Objectives —
a) In the post about June travel and a Li Ho poem, swap "picture window" for "bay window" and write out the passage from "It’s the end" up to and including "am not alone.".
b) Echo the lines of the entries from the line with "Given: Tap the 597 replies count" up to and including the line with "This screenshot has height=488, width=663.", unchanged.

Excerpt provided —
_ _ _ _ _
It’s the end of June. ybonesy and I will be traveling over the next two weeks. Different times and separate destinations. Expect slight delays, possible blasts of summer rain, seeds of a sunset poppy, the beat of a gyrfalcon.
Tonight I feel like poetry. Away from home, there is ground in the simple. A blinding light pours through the picture window. And I am not alone.
Fourth Moon (June)
by Li Ho
Cool dawns and dusks
lots of shade
a thousand emerald mountains
rising toward the clouds
a fragrant rain
patters through green foliage
thick leaves and blossoms
shine behind gates
water in the pools
quivers with green ripples
in heavy summer
blossoms expect to fall
fading red flowers
glowing in light and shade.
…every day he would go out riding on a donkey….with a tapestry bag. As he wandered through the countryside, he would compose poems and toss them into the bag. At home in the evening, he would dump out his day’s work and finish the poems, allegedly provoking his mother’s comment: “My son will not stop until he has vomited out his heart.”
-from 12 Poems on the Months by Li Ho (791-817)
Five Tang Poets, Translated and introduced by David Young
Oberlin College Press, 1990
-related to these two posts:
Among Ruins – Li Ho (791-817)
Tu Mu on Li Ho, 15 years after his death
Saturday, June 30th, 2007























I love your owns words…
“a blinding light pours through the picture window…and I am not alone”
_ _ _ _ _
Supplied records —
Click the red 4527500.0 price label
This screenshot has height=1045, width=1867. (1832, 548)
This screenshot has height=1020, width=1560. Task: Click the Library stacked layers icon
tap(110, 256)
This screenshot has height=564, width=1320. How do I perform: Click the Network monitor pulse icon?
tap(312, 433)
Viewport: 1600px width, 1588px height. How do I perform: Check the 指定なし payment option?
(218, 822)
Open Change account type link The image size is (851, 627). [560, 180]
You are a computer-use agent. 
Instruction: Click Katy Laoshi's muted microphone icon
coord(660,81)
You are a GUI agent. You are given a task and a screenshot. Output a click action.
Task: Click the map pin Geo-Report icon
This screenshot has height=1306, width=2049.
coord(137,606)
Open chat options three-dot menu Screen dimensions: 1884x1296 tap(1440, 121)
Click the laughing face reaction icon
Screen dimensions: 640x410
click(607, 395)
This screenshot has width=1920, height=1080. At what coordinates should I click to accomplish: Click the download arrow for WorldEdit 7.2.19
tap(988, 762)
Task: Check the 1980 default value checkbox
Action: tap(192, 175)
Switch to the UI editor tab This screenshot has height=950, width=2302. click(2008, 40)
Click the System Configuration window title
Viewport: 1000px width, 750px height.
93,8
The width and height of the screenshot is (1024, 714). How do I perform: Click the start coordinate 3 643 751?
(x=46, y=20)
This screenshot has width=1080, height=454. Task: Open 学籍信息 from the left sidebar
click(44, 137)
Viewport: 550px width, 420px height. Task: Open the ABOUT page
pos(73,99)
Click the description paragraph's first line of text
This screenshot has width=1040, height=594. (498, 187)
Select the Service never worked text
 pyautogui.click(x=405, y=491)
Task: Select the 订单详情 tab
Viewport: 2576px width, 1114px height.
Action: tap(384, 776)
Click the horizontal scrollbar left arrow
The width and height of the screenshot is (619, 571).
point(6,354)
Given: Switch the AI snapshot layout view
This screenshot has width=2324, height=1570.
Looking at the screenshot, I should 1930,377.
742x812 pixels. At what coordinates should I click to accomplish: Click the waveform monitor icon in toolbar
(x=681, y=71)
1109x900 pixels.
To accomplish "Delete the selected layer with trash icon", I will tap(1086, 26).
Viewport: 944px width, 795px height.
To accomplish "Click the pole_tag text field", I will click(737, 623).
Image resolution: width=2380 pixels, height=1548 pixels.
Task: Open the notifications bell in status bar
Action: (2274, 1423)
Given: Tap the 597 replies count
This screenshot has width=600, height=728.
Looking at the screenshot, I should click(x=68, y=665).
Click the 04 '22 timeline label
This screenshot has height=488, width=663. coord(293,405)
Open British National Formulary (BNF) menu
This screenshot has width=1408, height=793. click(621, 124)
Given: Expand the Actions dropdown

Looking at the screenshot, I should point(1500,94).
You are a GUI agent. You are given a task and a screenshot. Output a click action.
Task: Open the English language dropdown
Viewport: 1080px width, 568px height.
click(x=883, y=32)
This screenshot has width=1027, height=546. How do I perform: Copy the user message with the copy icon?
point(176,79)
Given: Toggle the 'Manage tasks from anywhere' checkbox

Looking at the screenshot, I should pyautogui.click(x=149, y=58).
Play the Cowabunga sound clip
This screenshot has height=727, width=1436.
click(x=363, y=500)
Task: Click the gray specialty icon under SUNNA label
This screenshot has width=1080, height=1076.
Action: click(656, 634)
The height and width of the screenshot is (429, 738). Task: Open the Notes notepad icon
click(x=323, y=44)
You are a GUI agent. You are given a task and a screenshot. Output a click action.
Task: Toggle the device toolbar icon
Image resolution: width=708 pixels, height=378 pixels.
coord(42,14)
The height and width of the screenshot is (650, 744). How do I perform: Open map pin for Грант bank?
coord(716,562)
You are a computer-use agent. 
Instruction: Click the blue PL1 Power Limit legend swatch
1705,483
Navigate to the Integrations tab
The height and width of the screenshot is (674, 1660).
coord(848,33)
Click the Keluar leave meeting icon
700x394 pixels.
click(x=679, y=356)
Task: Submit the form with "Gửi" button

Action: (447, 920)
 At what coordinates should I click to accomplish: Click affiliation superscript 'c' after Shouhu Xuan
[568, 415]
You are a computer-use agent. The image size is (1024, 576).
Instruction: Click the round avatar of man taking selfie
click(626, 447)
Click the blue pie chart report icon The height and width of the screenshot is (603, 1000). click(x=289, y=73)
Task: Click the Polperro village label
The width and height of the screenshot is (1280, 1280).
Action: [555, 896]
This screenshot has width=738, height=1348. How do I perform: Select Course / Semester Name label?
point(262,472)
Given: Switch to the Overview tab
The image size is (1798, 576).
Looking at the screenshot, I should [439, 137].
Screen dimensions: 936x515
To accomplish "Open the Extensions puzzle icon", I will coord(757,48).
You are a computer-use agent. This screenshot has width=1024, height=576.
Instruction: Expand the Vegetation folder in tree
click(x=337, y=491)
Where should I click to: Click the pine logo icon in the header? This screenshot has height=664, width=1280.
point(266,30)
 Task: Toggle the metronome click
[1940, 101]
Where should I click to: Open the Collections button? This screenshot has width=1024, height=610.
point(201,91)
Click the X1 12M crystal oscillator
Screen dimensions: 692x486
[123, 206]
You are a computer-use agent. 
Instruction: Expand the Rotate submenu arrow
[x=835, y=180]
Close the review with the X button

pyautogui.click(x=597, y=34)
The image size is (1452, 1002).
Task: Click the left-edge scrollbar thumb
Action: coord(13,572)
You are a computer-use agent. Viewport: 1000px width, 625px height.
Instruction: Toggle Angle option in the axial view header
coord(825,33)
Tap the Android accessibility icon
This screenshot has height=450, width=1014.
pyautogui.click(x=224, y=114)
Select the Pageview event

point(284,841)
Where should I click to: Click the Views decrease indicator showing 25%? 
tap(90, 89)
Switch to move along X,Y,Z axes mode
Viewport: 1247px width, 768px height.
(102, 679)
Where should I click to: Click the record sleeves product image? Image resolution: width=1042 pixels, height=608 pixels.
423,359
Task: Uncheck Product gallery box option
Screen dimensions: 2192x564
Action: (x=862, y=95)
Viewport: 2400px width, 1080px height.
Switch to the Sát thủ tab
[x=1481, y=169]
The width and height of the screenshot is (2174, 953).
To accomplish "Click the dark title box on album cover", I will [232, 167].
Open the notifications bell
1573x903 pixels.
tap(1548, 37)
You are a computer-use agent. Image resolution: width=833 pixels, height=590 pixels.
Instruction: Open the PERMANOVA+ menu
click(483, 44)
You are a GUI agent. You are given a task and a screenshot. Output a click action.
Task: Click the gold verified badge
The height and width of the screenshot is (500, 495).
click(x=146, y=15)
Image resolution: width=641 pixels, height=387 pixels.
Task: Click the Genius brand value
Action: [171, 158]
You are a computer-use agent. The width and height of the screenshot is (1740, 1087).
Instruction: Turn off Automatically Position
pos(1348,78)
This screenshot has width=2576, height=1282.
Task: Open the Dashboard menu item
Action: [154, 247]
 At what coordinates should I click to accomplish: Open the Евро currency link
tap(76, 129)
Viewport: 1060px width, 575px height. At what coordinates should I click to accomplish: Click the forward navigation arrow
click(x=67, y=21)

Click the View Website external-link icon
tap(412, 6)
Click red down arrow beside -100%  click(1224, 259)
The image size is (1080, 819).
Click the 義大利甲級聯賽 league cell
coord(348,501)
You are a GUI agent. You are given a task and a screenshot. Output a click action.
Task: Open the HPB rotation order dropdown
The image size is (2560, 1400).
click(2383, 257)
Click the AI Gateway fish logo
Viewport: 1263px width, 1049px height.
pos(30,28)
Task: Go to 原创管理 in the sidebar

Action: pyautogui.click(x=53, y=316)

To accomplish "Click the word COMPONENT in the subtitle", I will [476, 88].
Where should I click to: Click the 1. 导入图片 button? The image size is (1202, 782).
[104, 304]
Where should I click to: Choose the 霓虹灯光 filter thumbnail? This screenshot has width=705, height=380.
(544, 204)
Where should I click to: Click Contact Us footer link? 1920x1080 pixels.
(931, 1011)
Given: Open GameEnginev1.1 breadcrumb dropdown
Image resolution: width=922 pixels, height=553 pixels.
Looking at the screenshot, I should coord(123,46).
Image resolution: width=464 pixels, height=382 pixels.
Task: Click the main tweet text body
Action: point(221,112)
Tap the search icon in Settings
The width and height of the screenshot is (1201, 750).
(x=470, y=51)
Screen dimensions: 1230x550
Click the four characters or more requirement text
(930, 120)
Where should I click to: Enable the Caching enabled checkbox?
_ _ _ _ _
Solutions in order —
a)
It’s the end of June. ybonesy and I will be traveling over the next two weeks. Different times and separate destinations. Expect slight delays, possible blasts of summer rain, seeds of a sunset poppy, the beat of a gyrfalcon.
Tonight I feel like poetry. Away from home, there is ground in the simple. A blinding light pours through the bay window. And I am not alone.

b)
Given: Tap the 597 replies count
This screenshot has width=600, height=728.
Looking at the screenshot, I should click(x=68, y=665).
Click the 04 '22 timeline label
This screenshot has height=488, width=663. coord(293,405)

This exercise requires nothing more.